Your reply should be the following data, copied exactly.
START Available data
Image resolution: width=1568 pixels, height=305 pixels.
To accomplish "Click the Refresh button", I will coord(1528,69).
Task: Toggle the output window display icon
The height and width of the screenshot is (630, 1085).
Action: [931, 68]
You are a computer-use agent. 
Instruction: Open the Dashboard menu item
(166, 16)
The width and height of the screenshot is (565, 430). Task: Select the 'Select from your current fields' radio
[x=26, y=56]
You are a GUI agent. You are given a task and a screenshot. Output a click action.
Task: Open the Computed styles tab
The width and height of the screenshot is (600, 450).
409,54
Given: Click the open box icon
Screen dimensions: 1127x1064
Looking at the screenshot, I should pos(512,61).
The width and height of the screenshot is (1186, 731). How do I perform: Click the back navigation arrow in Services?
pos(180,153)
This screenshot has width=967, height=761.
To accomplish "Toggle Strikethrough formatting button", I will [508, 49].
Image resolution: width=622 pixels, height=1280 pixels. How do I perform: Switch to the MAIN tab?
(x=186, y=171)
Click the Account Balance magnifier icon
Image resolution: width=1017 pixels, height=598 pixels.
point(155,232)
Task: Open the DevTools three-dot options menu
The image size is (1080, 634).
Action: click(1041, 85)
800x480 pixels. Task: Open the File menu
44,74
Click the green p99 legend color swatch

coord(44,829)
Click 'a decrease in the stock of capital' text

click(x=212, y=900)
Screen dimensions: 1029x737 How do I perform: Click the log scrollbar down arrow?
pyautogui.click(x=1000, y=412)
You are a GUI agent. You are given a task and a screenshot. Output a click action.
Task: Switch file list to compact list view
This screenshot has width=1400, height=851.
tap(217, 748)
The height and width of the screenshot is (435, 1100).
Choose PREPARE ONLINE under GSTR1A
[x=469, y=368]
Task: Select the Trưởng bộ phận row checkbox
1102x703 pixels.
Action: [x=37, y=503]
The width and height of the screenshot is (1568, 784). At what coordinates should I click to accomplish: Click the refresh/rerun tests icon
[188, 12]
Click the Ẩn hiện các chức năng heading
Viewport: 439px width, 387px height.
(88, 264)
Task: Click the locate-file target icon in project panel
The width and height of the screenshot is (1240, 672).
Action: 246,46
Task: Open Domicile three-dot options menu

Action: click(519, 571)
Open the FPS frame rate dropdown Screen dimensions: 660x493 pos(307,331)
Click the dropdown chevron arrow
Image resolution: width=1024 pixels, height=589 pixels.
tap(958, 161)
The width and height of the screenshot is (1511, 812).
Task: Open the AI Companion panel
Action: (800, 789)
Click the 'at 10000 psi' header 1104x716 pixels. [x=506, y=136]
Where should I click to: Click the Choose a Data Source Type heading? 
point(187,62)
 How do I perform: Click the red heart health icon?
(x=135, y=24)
END Available data
▶ Expected answer:
Image resolution: width=1568 pixels, height=305 pixels.
To accomplish "Click the Refresh button", I will coord(1528,69).
Task: Toggle the output window display icon
The height and width of the screenshot is (630, 1085).
Action: [931, 68]
You are a computer-use agent. 
Instruction: Open the Dashboard menu item
(166, 16)
The width and height of the screenshot is (565, 430). Task: Select the 'Select from your current fields' radio
[x=26, y=56]
You are a GUI agent. You are given a task and a screenshot. Output a click action.
Task: Open the Computed styles tab
The width and height of the screenshot is (600, 450).
409,54
Given: Click the open box icon
Screen dimensions: 1127x1064
Looking at the screenshot, I should pos(512,61).
The width and height of the screenshot is (1186, 731). How do I perform: Click the back navigation arrow in Services?
pos(180,153)
This screenshot has width=967, height=761.
To accomplish "Toggle Strikethrough formatting button", I will [508, 49].
Image resolution: width=622 pixels, height=1280 pixels. How do I perform: Switch to the MAIN tab?
(x=186, y=171)
Click the Account Balance magnifier icon
Image resolution: width=1017 pixels, height=598 pixels.
point(155,232)
Task: Open the DevTools three-dot options menu
The image size is (1080, 634).
Action: click(1041, 85)
800x480 pixels. Task: Open the File menu
44,74
Click the green p99 legend color swatch

coord(44,829)
Click 'a decrease in the stock of capital' text

click(x=212, y=900)
Screen dimensions: 1029x737 How do I perform: Click the log scrollbar down arrow?
pyautogui.click(x=1000, y=412)
You are a GUI agent. You are given a task and a screenshot. Output a click action.
Task: Switch file list to compact list view
This screenshot has width=1400, height=851.
tap(217, 748)
The height and width of the screenshot is (435, 1100).
Choose PREPARE ONLINE under GSTR1A
[x=469, y=368]
Task: Select the Trưởng bộ phận row checkbox
1102x703 pixels.
Action: [x=37, y=503]
The width and height of the screenshot is (1568, 784). At what coordinates should I click to accomplish: Click the refresh/rerun tests icon
[188, 12]
Click the Ẩn hiện các chức năng heading
Viewport: 439px width, 387px height.
(88, 264)
Task: Click the locate-file target icon in project panel
The width and height of the screenshot is (1240, 672).
Action: 246,46
Task: Open Domicile three-dot options menu

Action: click(519, 571)
Open the FPS frame rate dropdown Screen dimensions: 660x493 pos(307,331)
Click the dropdown chevron arrow
Image resolution: width=1024 pixels, height=589 pixels.
tap(958, 161)
The width and height of the screenshot is (1511, 812).
Task: Open the AI Companion panel
Action: (800, 789)
Click the 'at 10000 psi' header 1104x716 pixels. [x=506, y=136]
Where should I click to: Click the Choose a Data Source Type heading? 
point(187,62)
 How do I perform: Click the red heart health icon?
(x=135, y=24)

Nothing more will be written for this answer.